Христиан дал слово привести его живого или мертвого, но ему не пришлось далеко идти, чтобы разыскать и лакея Гёфле и своего. Войдя в конюшню, куда он надумал заглянуть перед тем как выйти из дворика, он обнаружил Пуффо и Нильса, которые храпели, лежа бок о бок, оба совершенно пьяные. Ульфил, который был покрепче, расхаживал взад и вперед по дворам, довольный тем, что к наступлению темноты он теперь не один, и время от времени ласково поглядывал на своих товарищей по пирушке. Христиан быстро сообразил, что произошло. Нильса, знавшего и шведский и далекарлийский, двое пьяниц использовали как переводчика; дружбу свою они скрепили в погребке. Несчастного мальчишку-лакея не надо было долго искушать для того, чтобы он позабыл своего господина, если только вообще память о нем беспокоила его до той минуты, когда, улегшись на сухом мху, который в этой стране служит подстилкой, с раскрасневшимися щеками и еще более красным носом, он позабыл, равно как и Пуффо, все заботы этого низменного света.

— Послушайте, — сказал Гёфле, обращаясь к Христиану, который встретился ему во дворе и показал эту трогательную картину, — как только этот плут придет в себя, я бы хотел, чтобы меня освободили от службы при нем.

— Но я-то, господин Гёфле, не могу ведь обойтись без Этой скотины Пуффо, — ответил Христиан весьма озабоченно. — Напрасно я его тряс, он как мертвый, и я уже Знаю — это часов на десять, на двенадцать!

— Ну ничего! — ответил занятый своими мыслями Гёфле, — идите выбирайте скорей вашу пьесу и не волнуйтесь. Такой умный человек, как вы, всегда сумеет найти выход из положения.

И, предоставив Христиану выпутываться самому, он направился своими короткими шагами к флигелю, расположенному в горде, где жил Стенсон. Три стиха из Библии де давали ему покоя.

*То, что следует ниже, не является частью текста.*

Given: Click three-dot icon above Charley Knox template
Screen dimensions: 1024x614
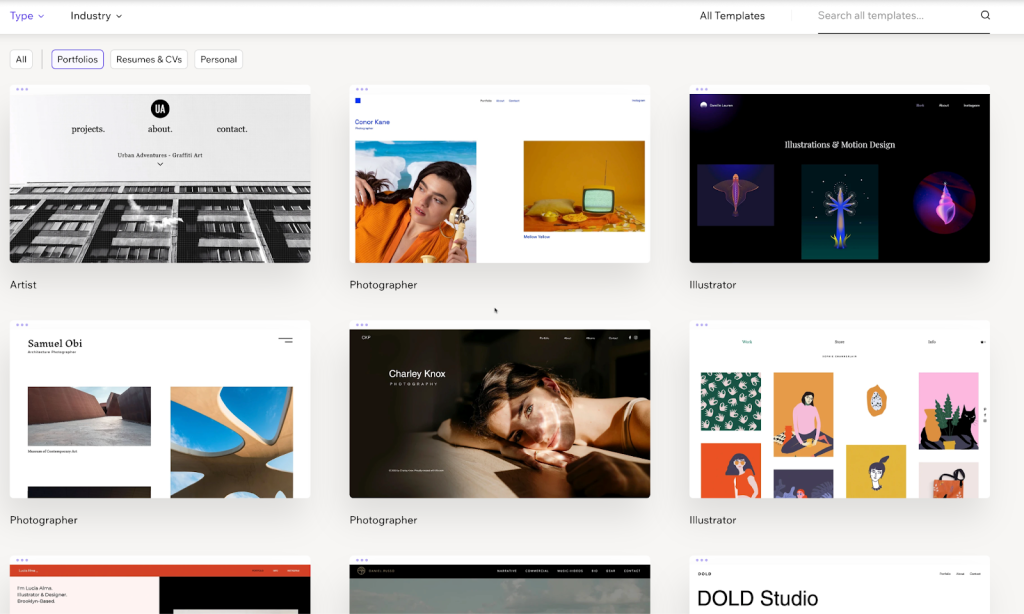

Во флигеле было нижнее помещение, род вестибюля, где Ульфил, боявшийся оставаться один, больше любил спать, чем в своей собственной комнате, под тем предлогом, что дяде его, как человеку очень старому, во всякую минуту могла понадобиться его помощь. Ульф только что вошел в эту комнату, но теперь, повалившись на кровать, уже храпел. Гёфле собирался было подняться во второй этаж, как вдруг до него долетели какие-то слова. Он услышал спор, который два человека вели между собой на итальянском языке. Один из этих голосов звучал так, как будто говоривший плохо себя слышал. То был голос Стенсона. По-итальянски он говорил довольно свободно, хоть и с неприятным акцентом и множеством ошибок. Другой голос, отчетливый, говорил на чистом и звучном итальянском языке с сильно вибрирующим произношением, и казалось, что старик хорошо его слышал, несмотря на свою глухоту. Гёфле поразило, что старый Стенсон понимал по-итальянски и худо ли, хорошо ли, но мог изъясняться на этом языке; адвокату и в голову не могло прийти, что ему когда-либо случалось говорить на нем. Разговор этот происходил в кабинете Стенсона, рядом с его спальней. Дверь на лестницу была закрыта, но, поднявшись на несколько ступенек, Гёфле мог расслышать отрывок диалога, который сводился примерно к следующему:

— Нет, — это были слова Стенсона, — вы ошибаетесь. Барону будет совершенно неинтересно об этом узнать.

— Очень может быть, господин управляющий, — отвечал незнакомец, — по мне ничего не стоит в этом удостовериться.

— Так, значит, вы продадите эту тайну тому, кто вам больше заплатит?

— Может быть. А что вы мне предлагаете?

— Ничего! Я беден, потому что всегда был честен и бескорыстен; здесь нет ничего принадлежащего мне. У меня есть только жизнь, возьмите ее, если она вам нужна.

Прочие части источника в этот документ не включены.